— Dataset —
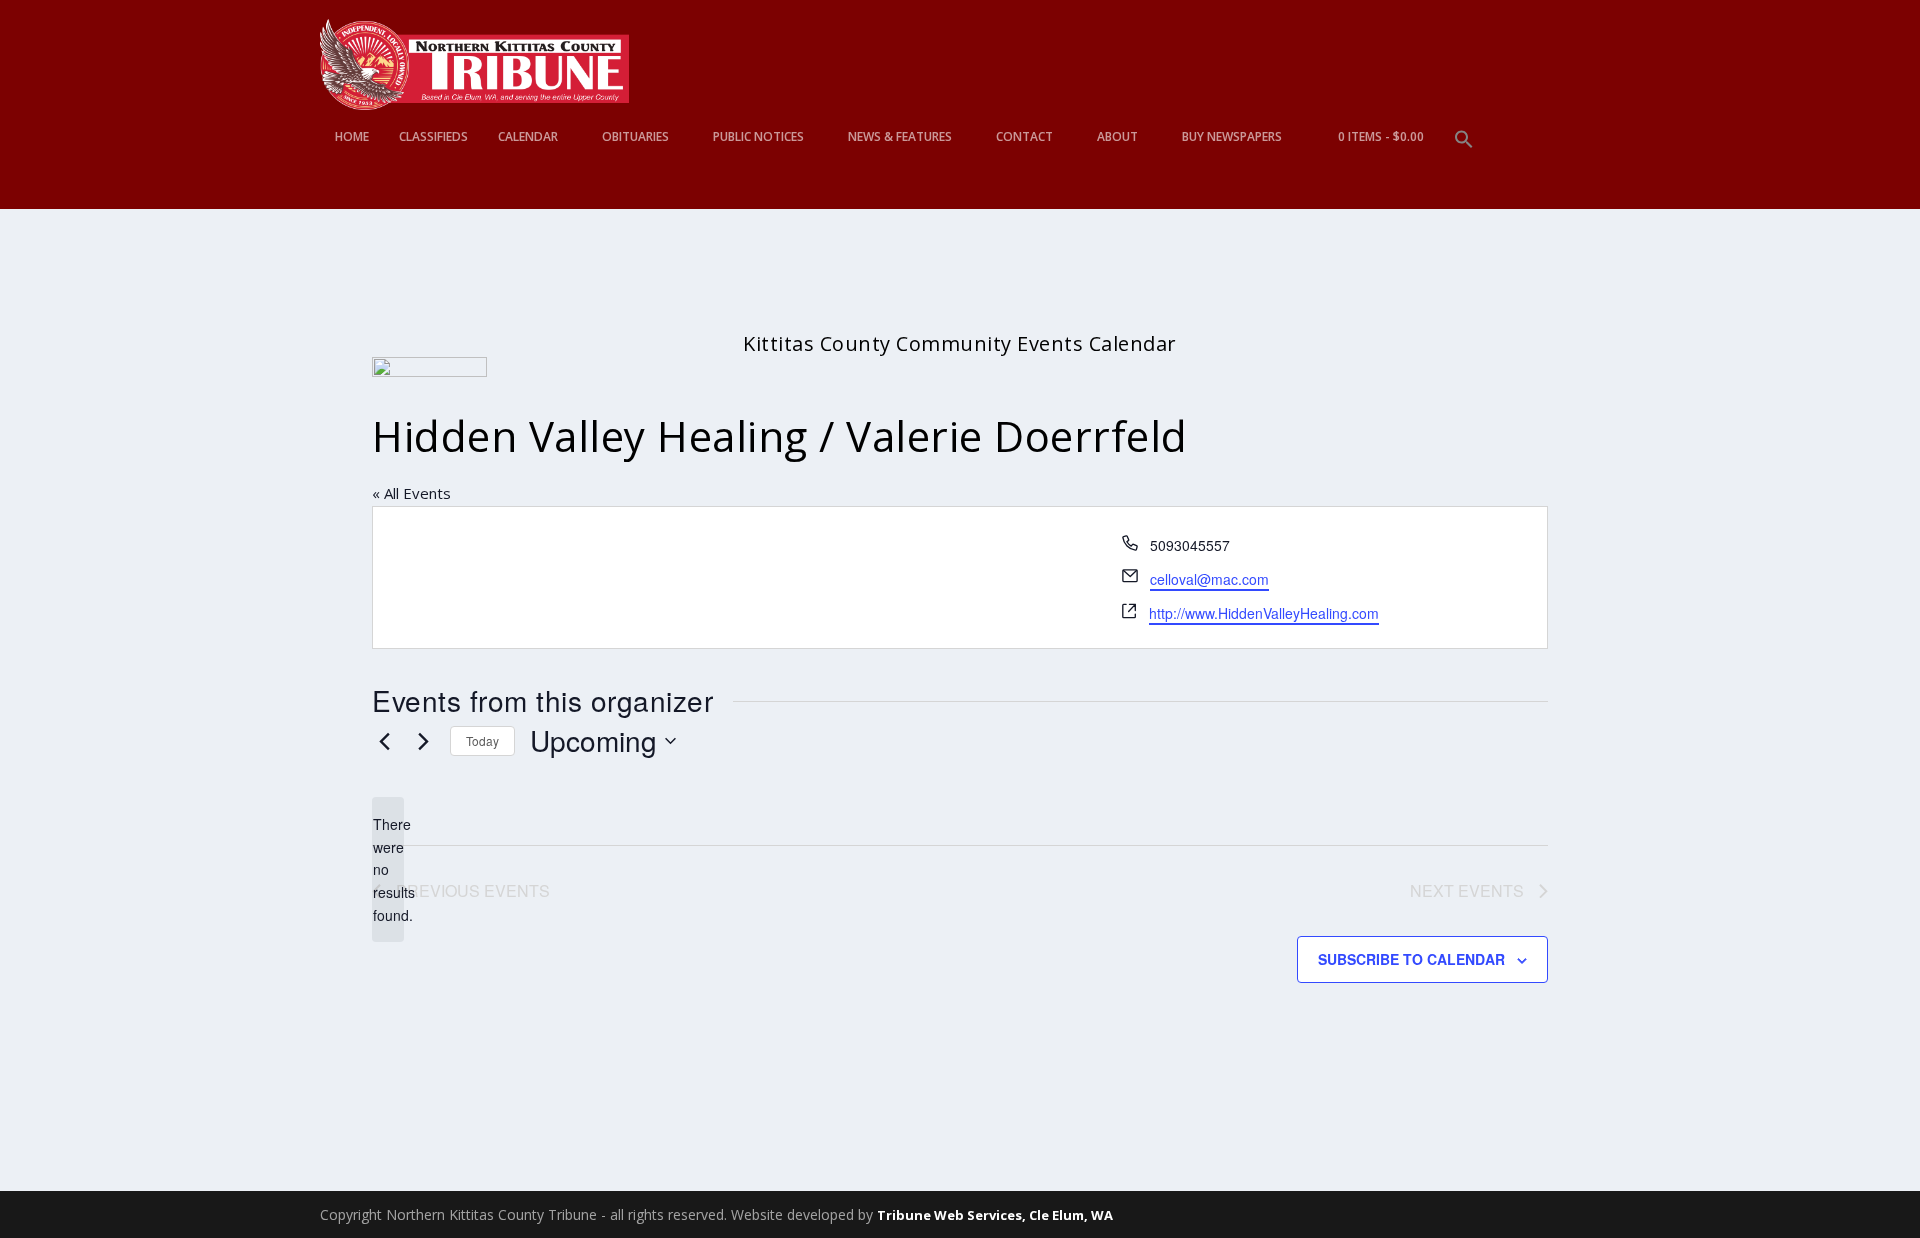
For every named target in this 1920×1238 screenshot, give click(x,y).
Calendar (528, 137)
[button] (1464, 169)
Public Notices (758, 137)
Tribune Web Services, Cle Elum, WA (995, 1215)
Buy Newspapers (1232, 137)
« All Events (411, 493)
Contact (1024, 137)
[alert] (388, 869)
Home (352, 137)
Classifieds (433, 137)
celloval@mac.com (1209, 579)
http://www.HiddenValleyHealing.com (1264, 613)
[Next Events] (423, 741)
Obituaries (635, 137)
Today (482, 740)
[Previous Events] (384, 741)
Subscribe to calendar (1411, 959)
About (1117, 137)
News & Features (900, 137)
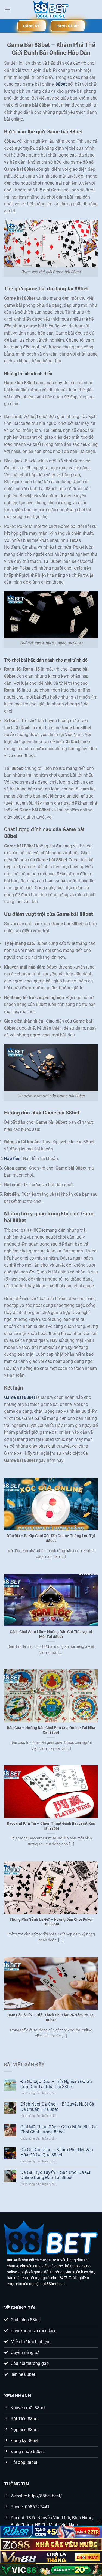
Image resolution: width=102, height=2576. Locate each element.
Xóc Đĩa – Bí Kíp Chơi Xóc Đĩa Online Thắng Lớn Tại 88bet (51, 1538)
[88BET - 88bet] (51, 9)
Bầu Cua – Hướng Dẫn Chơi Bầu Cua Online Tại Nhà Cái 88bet (51, 1730)
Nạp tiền (12, 1158)
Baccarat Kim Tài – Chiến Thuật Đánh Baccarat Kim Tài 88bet (51, 1825)
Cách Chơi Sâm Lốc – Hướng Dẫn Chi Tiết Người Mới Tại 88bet (51, 1634)
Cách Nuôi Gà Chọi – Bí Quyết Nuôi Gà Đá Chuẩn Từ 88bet (57, 2107)
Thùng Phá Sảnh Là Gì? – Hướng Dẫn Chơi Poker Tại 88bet (51, 1921)
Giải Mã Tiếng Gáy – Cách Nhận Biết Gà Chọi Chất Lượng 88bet (58, 2129)
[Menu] (7, 9)
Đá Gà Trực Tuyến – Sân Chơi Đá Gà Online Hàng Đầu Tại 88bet (55, 2175)
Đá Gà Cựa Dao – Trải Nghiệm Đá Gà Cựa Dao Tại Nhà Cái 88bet (56, 2084)
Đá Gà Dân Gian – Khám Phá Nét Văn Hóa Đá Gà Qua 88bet (56, 2152)
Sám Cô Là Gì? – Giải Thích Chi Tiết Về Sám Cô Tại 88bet (51, 2017)
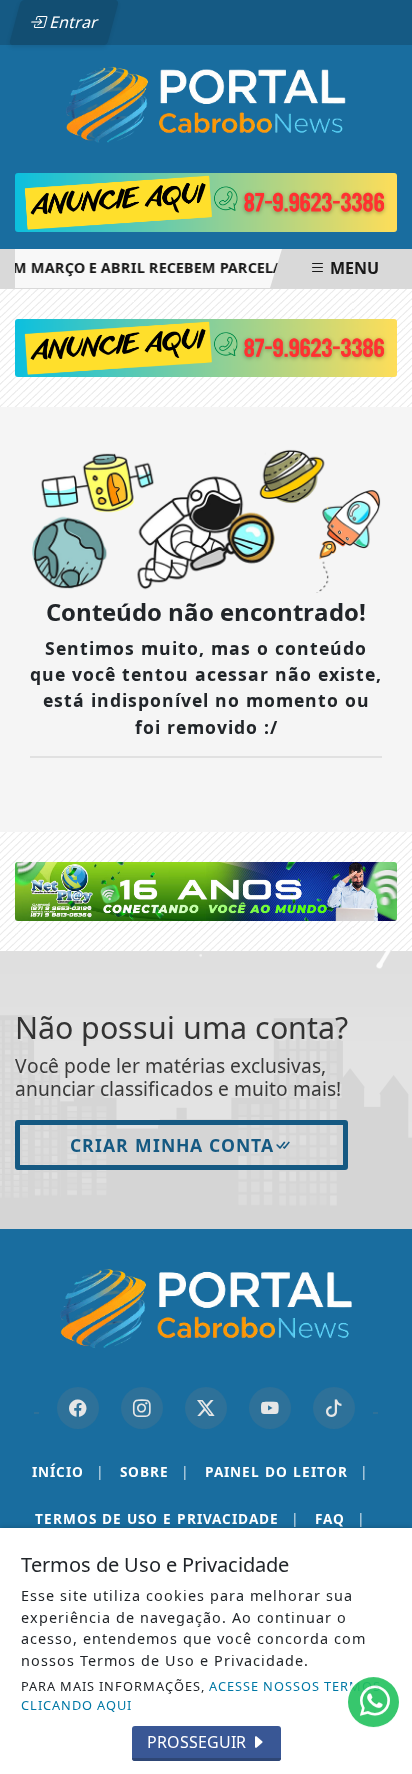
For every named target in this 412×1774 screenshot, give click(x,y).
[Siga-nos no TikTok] (334, 1408)
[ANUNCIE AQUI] (206, 346)
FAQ (340, 1518)
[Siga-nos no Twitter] (206, 1408)
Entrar (72, 22)
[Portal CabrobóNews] (206, 104)
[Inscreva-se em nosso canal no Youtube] (270, 1408)
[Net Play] (206, 890)
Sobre (154, 1471)
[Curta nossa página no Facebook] (78, 1408)
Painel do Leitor (286, 1471)
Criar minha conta (172, 1145)
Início (68, 1471)
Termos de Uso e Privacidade (167, 1518)
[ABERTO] (206, 202)
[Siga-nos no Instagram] (142, 1408)
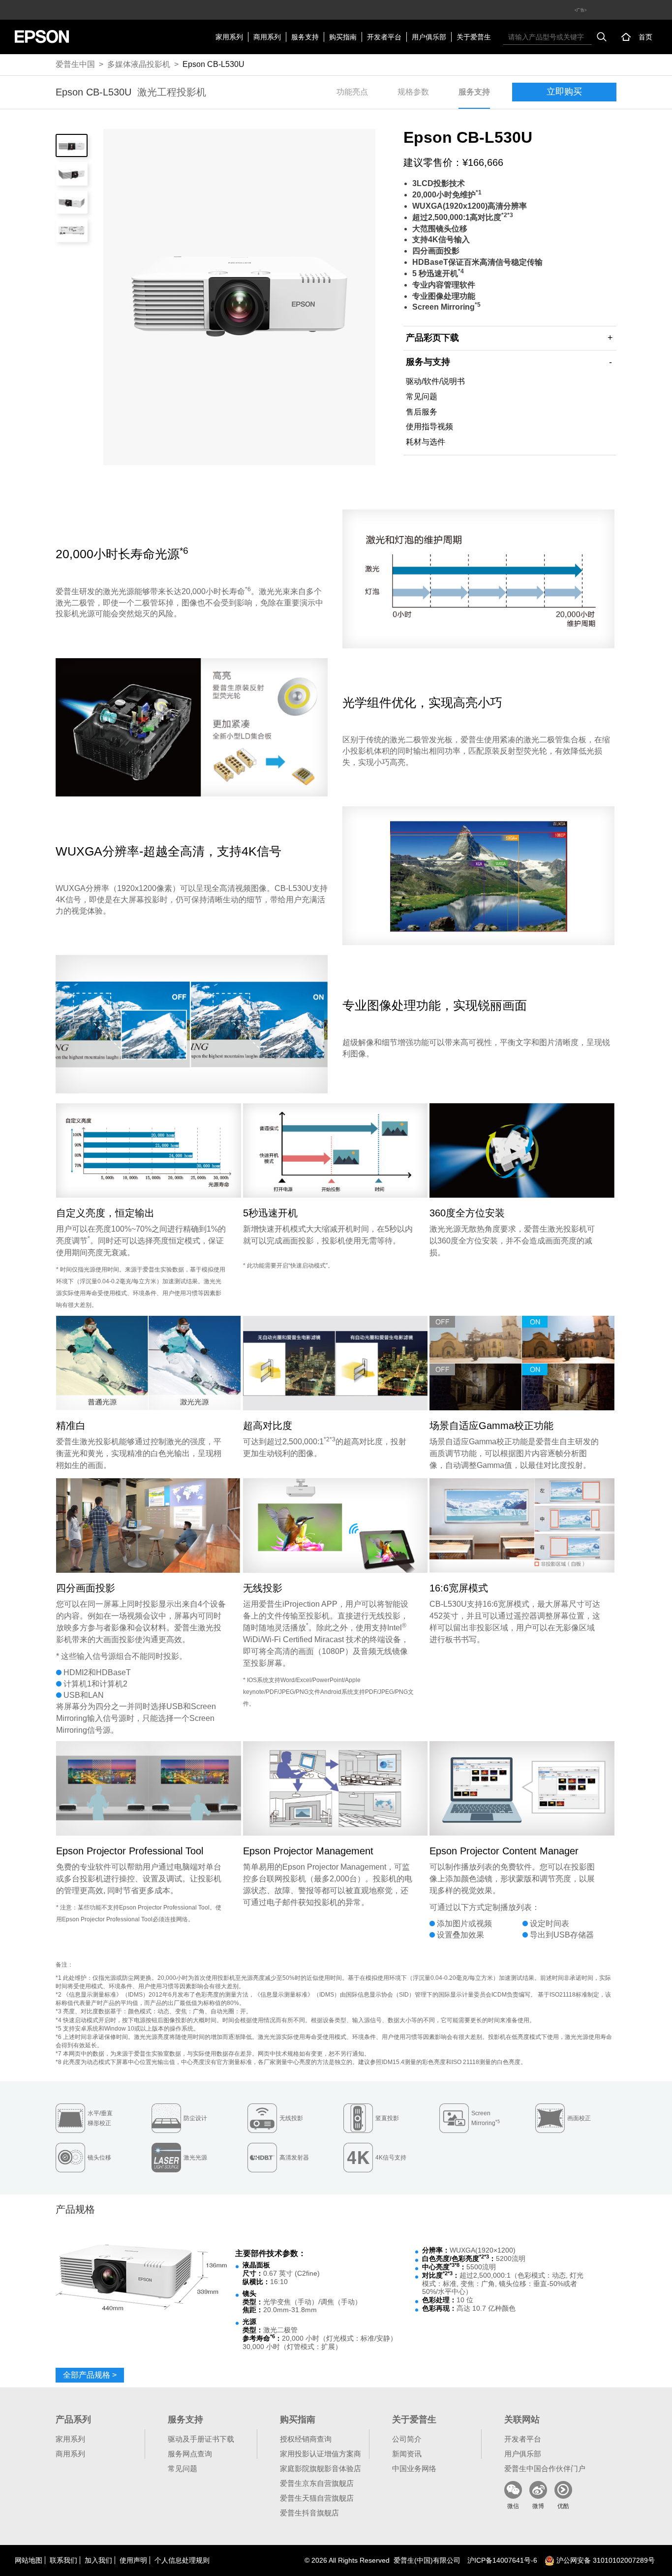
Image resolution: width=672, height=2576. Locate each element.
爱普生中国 (75, 64)
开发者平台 (384, 37)
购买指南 (343, 37)
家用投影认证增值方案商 (320, 2453)
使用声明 (133, 2560)
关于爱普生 (474, 37)
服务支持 (305, 37)
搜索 (602, 37)
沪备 (502, 2560)
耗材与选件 (425, 442)
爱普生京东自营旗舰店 (317, 2483)
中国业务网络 (414, 2468)
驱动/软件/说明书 (435, 381)
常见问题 (421, 396)
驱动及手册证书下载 (201, 2439)
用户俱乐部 (429, 37)
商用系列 (267, 37)
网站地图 (28, 2560)
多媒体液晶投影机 (138, 64)
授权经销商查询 (306, 2439)
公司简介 (407, 2439)
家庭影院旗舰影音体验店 (320, 2468)
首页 (645, 37)
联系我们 (63, 2560)
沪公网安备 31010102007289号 (604, 2560)
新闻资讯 (407, 2453)
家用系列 (229, 37)
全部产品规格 (90, 2375)
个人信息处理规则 (182, 2560)
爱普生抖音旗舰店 (309, 2513)
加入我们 (98, 2560)
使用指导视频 (429, 426)
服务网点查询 (190, 2453)
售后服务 (421, 412)
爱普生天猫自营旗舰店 (317, 2498)
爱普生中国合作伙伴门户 (544, 2468)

— Your task —
Scan the listing and report each line where the word "Locate" shows up.

— Completed task —
Image resolution: width=102, height=2576. Locate each element.
Image resolution: width=672, height=2576. Locate each element.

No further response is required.